Interestingly, for those studies that did adjust for adult BMI, the balance of data suggest that there is a weak negative association between childhood obesity and metabolic variables, which could be interpreted as a slight protective effect of obesity in childhood. Similar observations were observed with regard to adult blood pressure in our previous review. However, BMI is a measure of weight relative to height rather than actual adiposity, and fat-free mass makes up a higher proportion of BMI than fat mass in childhood compared with adulthood.[46] Relatively weak correlations between BMI and percentage body fat have been observed in children and adolescents.[47, 48, 49, 50] Differences in BMI may therefore reflect differences in fat-free mass, particularly among those at the lower end of the BMI range.[48] These observations make the negative associations between childhood BMI and adult metabolic risk (independent of adult BMI) particularly interesting, as they may reflect the long-term consequences of differences in the trajectory of lean mass deposition from as early as childhood. More detailed study of the impact of the trajectory of both fat and fat-free mass on future metabolic and cardiovascular risk is required to address this issue. The impact of diet and body composition during the developmental period on long-term metabolic function and disease risk has been demonstrated in a range of epidemiological studies, with biological plausibility and causality demonstrated in experimental studies in animal models.[51] We suggest that the susceptibility of long-term metabolic function to diet and body composition extends throughout the growth phase, and that the pattern of inverse associations, which has emerged from this systematic review, may reflect the impact of ‘mismatch' between the growth phase and adult periods of the life course. Further work is required to establish which physiological systems remain sensitive to permanent change and to identify a threshold age below which the inverse associations arise.

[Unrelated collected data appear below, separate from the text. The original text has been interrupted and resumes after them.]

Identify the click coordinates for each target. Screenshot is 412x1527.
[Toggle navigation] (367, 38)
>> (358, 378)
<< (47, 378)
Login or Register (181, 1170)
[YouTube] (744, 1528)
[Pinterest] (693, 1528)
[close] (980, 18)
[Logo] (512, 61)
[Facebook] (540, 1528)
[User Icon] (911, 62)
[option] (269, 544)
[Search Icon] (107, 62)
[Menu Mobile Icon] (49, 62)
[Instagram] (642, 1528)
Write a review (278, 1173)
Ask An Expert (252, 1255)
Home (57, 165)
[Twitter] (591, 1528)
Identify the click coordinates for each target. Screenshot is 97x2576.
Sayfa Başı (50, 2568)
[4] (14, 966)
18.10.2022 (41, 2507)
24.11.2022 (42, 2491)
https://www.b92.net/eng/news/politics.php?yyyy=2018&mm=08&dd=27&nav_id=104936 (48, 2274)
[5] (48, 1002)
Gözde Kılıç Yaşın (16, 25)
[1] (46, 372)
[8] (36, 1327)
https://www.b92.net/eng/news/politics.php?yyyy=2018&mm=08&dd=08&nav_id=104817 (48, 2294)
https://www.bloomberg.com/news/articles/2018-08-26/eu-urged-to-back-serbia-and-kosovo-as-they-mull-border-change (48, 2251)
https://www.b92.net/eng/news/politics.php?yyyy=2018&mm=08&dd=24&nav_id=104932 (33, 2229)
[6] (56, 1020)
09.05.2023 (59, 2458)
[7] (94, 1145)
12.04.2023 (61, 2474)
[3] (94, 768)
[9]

There is substantial evidence that childhood obesity tracks into adulthood and it is clear that adult obesity conveys higher risk of metabolic disease. We are not, therefore, suggesting that childhood obesity is without consequences. Targeting childhood and adolescence for prevention and treatment of obesity is wholly appropriate to establish a healthy weight moving forward into the adult years. However, it is evident from this systematic review that the nature of the relationship between early BMI and adult disease risk is very complex. Those who are at the lower end of the BMI range in childhood, but go on to be obese during adulthood seem to be at particular risk. Focusing on children who are overweight or obese for the promotion of healthy weight management may therefore miss an important at-risk group.